Ce mouvement est loin de ralentir. Les analystes prévoient pour les deux prochaines années un vent de fusion et acquisition qui pourrait concerner de nombreux acteurs. Face à la concurrence des réassureurs londoniens, continentaux et bermudiens, les acteurs locaux du secteur auront de plus en plus de mal à survivre. Les fusions apparaissent comme des opérations de survie.

Afrique, timides rapprochements

Le marché africain de la réassurance reste contrasté. Créations nouvelles et prises de participation cohabitent. De nouvelles compagnies à capitaux relativement faibles continuent à voir le jour. Elles côtoient des acteurs plus anciens qui font l’objet de convoitises externes. En Afrique, les opérations concernent plus des prises de participation dans des sociétés existantes que de véritables opérations de fusion-acquisition.
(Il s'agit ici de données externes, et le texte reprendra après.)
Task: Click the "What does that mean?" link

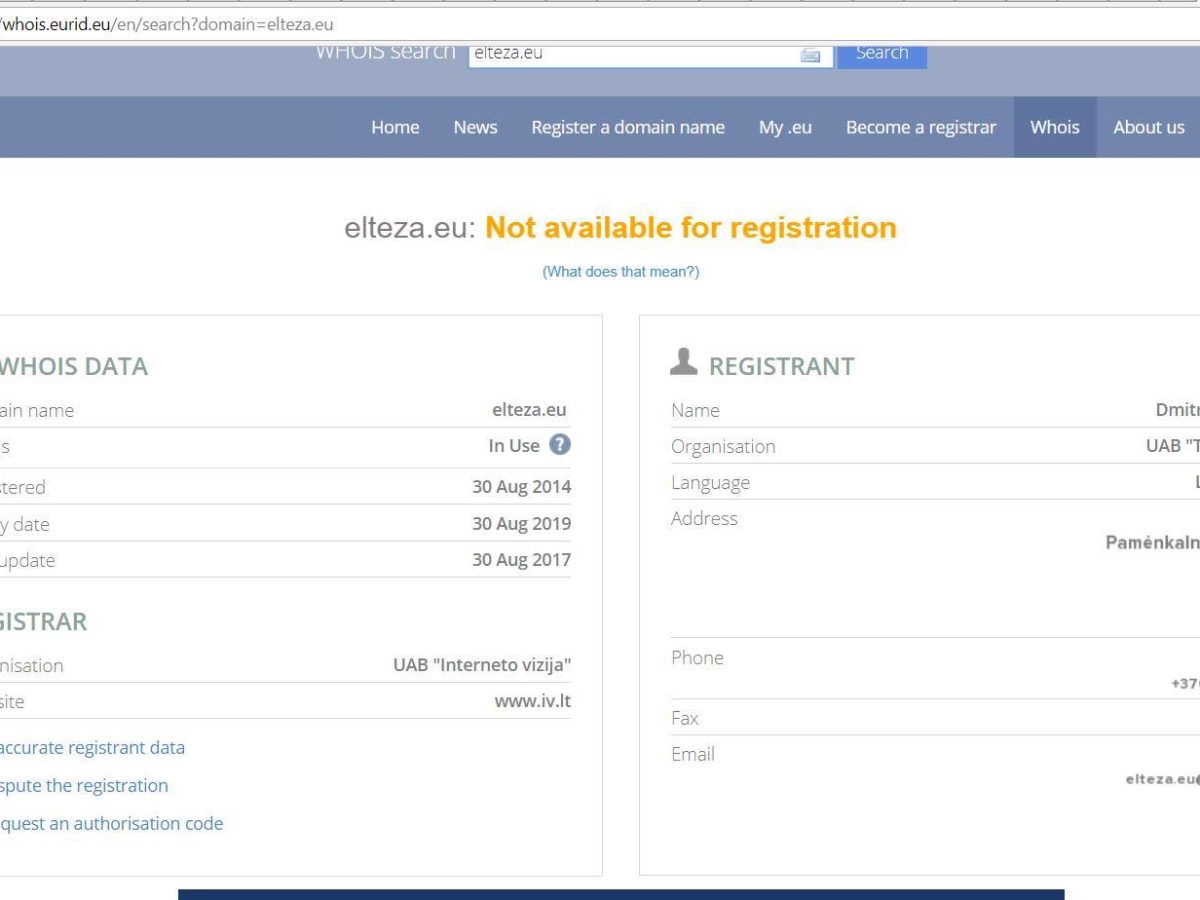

La plus importante transaction concerne le rachat, en septembre 2015, par Saham Finances de 53,6% du capital de Continental Re.

De son côté Africa Re, qui a obtenu le statut de «occasional reinsurer» au Brésil, a ouvert son capital à plusieurs actionnaires étrangers dont IRB-Brasil Re (8% en octobre 2013), l’assureur français AXA (7,15% en février 2015) et le canadien Fairfax (7,15% en mars 2015).
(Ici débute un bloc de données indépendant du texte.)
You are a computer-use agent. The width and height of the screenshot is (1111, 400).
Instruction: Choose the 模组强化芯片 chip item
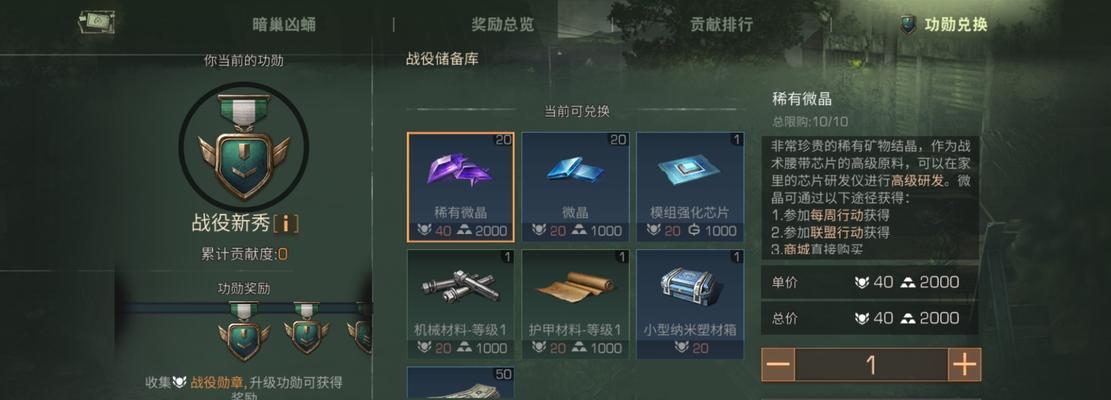[x=689, y=187]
Enfin, en mai 2015, l’International Finance Corporation (IFC), filiale de la Banque Mondiale annonce son intention de prendre le contrôle de 11% du capital de Kenya Re.

Les fusions-acquisitions en assurance non vie et réassurance par région ciblée en % du total des opérations

Concentration dans la réassurance Source: A.M. Best, Bloomberg

Concentration dans la réassurance : Origines de la vague des F&A

Selon les analystes, la multiplication des F&A dans le secteur de la réassurance obéit à des facteurs aussi bien cycliques que structurels:

Abondance des liquidités et sinistralité clément

fusion acquisition réassuranceTokyo

L’abondance des liquidités accumulées durant ces dernières années constitue une des principales raisons qui incite à de telles opérations. Selon S&P, après la crise de 2008, les entreprises ont renforcé leur bilan et récupéré d’importantes liquidités. Elles disposent désormais de beaucoup de cash, et peuvent mener des opérations ambitieuses.

Outre des conditions de marché favorables aux F&A, peu de sinistres de grande envergure sont venus puiser dans les réserves des réassureurs. Les capacités des grands réassureurs restent donc excédentaires à la suite d’une année 2014 relativement clémente en termes de catastrophes naturelles.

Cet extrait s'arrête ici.